Als u het niet eens bent met deze uitspraak op het beroep, kunt u een brief sturen naar de rechtbank waarin u uitlegt waarom u het er niet mee eens bent. Dit heet een verzetschrift. U moet dit verzetschrift indienen binnen 6 weken na de dag waarop deze uitspraak is verzonden. U ziet deze datum hierboven. Als u graag een zitting wilt waarin u uw verzetschrift kunt toelichten, kunt u dit in uw verzetschrift vermelden.
Tegen de uitspraak op het verzoek om een voorlopige voorziening staat geen rechtsmiddel open.

Voetnoten

1.Zie artikel 8:54, eerste lid, aanhef en onder c, en artikel 8:83, derde lid, van de Algemene wet bestuursrecht (Awb).
2.Op grond van artikel 30, eerste lid, van de Vreemdelingenwet 2000 (Vw).
3.Handvest van de grondrechten van de Europese Unie.
4.Arrest van het Hof van Justitie van de Europese Unie van 19 maart 2019, C-163/17, ECLI:EU:C:2019:218.

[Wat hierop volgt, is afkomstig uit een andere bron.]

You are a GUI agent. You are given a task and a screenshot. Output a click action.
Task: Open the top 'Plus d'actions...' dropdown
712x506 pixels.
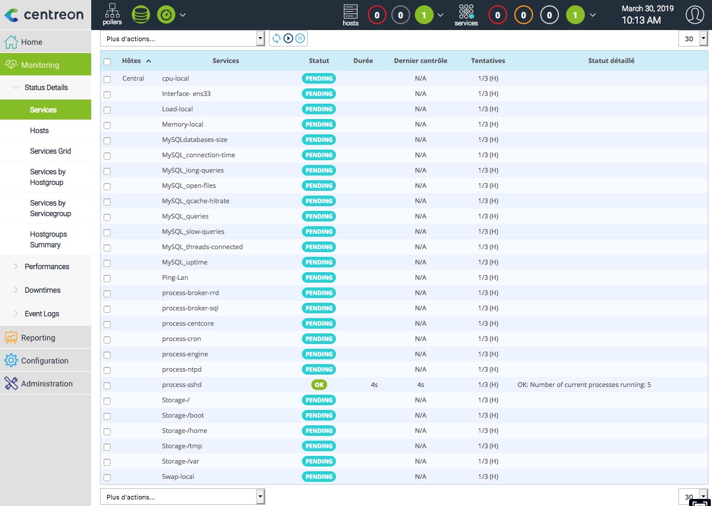(183, 39)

5.Amnesty International, ‘Switzerland: Amnesty International sounds the alarm and urges action to put an end to human rights violations in federal asylum centres’, 19 mei 2021, url: https://www.amnesty.org/en/latest/news/2021/05/switzerland-amnesty-international-sounds-the-alarm-and-urges-action-to-put-an-end-to-human-rights-violations-in-federal-asylum-centres/.
6.InfoMigrants, ‘Switzerland: People of African descent face ‘systemic racism’, UN experts, 6 oktober 2022, url: https://www.infomigrants.net/en/post/43817/switzerland-people-of-african-descent-face-systemic-racism-un-experts.
7.Zie bijvoorbeeld de uitspraak van de Afdeling bestuursrechtspraak van de Raad van State op 22 februari 2019, ECLI:NL:RVS:2019:579.
8.Op grond van artikel 8:81 en 8:83, derde lid, van de Awb.